• TASK DESCRIPTION
Beginning with the opening line, set down each line of the material below exactly, stopping once the line with "This screenshot has height=843, width=1500." is done.

- Opening Delimiter -

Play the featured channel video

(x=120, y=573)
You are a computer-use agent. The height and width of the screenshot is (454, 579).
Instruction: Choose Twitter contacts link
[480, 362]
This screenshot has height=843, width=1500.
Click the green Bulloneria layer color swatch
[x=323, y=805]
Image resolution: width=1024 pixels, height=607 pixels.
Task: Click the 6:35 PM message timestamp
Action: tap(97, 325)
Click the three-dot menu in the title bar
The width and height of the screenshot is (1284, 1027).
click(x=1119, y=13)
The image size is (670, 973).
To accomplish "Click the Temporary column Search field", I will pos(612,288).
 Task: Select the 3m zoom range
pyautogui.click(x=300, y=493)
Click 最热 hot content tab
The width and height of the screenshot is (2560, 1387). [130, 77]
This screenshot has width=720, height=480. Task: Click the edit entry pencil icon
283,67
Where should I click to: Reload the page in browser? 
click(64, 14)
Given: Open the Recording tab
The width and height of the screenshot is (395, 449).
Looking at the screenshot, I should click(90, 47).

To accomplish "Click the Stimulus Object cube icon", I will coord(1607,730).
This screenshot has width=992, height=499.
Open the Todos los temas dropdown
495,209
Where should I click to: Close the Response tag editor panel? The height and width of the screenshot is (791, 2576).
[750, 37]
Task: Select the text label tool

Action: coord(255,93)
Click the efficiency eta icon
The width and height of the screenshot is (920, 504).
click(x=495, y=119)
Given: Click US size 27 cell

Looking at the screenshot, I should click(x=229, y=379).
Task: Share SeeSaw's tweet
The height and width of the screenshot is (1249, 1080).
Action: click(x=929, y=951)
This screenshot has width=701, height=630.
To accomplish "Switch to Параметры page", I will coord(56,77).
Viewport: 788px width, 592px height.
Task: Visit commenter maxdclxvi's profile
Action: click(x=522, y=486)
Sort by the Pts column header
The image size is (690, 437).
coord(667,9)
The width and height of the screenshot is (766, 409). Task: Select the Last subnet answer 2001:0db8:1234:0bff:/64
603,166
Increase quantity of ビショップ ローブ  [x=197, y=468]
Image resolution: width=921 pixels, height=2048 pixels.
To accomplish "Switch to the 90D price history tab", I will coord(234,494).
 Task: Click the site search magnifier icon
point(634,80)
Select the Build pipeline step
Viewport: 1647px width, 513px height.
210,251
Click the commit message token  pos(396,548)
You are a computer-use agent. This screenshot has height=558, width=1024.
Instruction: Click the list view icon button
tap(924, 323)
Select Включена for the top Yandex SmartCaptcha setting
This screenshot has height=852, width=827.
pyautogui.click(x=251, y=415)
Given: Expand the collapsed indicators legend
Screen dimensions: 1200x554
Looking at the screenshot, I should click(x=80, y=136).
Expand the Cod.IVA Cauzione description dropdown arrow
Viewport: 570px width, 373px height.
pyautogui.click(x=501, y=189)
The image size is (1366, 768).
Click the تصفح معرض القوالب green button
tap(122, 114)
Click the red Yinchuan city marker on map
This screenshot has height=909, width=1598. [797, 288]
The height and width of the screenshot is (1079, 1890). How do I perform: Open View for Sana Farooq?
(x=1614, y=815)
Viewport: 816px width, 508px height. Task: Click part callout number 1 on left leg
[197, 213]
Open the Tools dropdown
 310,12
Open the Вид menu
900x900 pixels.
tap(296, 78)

- Closing Delimiter -

• EXERCISE SOLUTION
Play the featured channel video

(x=120, y=573)
You are a computer-use agent. The height and width of the screenshot is (454, 579).
Instruction: Choose Twitter contacts link
[480, 362]
This screenshot has height=843, width=1500.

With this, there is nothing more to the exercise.